» Exercise aim
Your task is to tally the lines of the listing containing the word "computer" and report the figure alone.

Segment Start: Extracted data

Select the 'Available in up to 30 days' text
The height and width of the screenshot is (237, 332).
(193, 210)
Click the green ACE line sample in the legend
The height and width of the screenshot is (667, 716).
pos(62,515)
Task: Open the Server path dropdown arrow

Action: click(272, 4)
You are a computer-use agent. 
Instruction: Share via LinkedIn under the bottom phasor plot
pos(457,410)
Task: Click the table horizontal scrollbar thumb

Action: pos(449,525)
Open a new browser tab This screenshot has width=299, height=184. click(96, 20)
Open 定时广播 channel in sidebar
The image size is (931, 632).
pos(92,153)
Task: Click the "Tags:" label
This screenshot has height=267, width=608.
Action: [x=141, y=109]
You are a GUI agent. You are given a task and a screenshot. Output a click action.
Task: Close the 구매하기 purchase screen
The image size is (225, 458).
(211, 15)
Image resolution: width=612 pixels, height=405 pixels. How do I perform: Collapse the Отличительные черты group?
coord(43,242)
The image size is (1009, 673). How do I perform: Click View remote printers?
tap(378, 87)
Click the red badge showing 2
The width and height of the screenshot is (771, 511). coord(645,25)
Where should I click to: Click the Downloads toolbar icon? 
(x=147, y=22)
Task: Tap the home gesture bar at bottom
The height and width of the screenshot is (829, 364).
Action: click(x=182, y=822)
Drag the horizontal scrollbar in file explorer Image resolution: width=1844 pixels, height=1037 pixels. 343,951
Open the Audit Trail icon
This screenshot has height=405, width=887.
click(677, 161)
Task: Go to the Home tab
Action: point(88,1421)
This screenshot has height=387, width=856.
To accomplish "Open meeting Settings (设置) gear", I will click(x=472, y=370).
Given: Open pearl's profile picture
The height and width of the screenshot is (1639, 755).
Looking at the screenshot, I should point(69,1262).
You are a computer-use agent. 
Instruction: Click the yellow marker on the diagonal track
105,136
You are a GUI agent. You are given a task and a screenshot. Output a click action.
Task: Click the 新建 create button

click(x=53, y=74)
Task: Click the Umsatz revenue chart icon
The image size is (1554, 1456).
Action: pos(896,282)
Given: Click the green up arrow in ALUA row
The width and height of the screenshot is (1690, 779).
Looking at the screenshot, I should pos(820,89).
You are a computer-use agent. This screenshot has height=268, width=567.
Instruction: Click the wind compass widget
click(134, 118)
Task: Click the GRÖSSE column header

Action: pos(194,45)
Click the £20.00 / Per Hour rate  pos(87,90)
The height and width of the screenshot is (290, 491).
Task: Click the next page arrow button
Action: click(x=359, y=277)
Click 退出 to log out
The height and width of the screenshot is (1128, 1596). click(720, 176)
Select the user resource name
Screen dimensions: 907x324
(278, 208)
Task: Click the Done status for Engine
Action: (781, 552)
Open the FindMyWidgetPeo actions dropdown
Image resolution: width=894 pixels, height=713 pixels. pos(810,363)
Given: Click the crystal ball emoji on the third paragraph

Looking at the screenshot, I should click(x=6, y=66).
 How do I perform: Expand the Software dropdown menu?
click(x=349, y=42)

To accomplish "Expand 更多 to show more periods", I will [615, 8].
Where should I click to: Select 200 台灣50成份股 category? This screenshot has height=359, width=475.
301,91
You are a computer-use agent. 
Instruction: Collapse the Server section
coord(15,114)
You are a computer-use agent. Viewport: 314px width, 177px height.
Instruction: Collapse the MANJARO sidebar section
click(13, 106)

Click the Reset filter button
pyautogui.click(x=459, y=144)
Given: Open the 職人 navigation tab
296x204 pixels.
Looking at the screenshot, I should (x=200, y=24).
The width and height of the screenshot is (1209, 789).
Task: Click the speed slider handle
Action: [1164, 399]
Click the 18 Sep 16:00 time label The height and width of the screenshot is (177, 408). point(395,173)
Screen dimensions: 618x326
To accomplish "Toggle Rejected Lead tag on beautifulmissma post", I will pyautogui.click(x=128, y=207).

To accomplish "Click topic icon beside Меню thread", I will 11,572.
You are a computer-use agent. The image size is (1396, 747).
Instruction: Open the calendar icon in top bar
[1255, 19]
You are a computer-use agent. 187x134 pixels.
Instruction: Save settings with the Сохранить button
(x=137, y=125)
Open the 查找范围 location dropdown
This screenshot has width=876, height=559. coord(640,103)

Segment End: Extracted data

» Your solution
7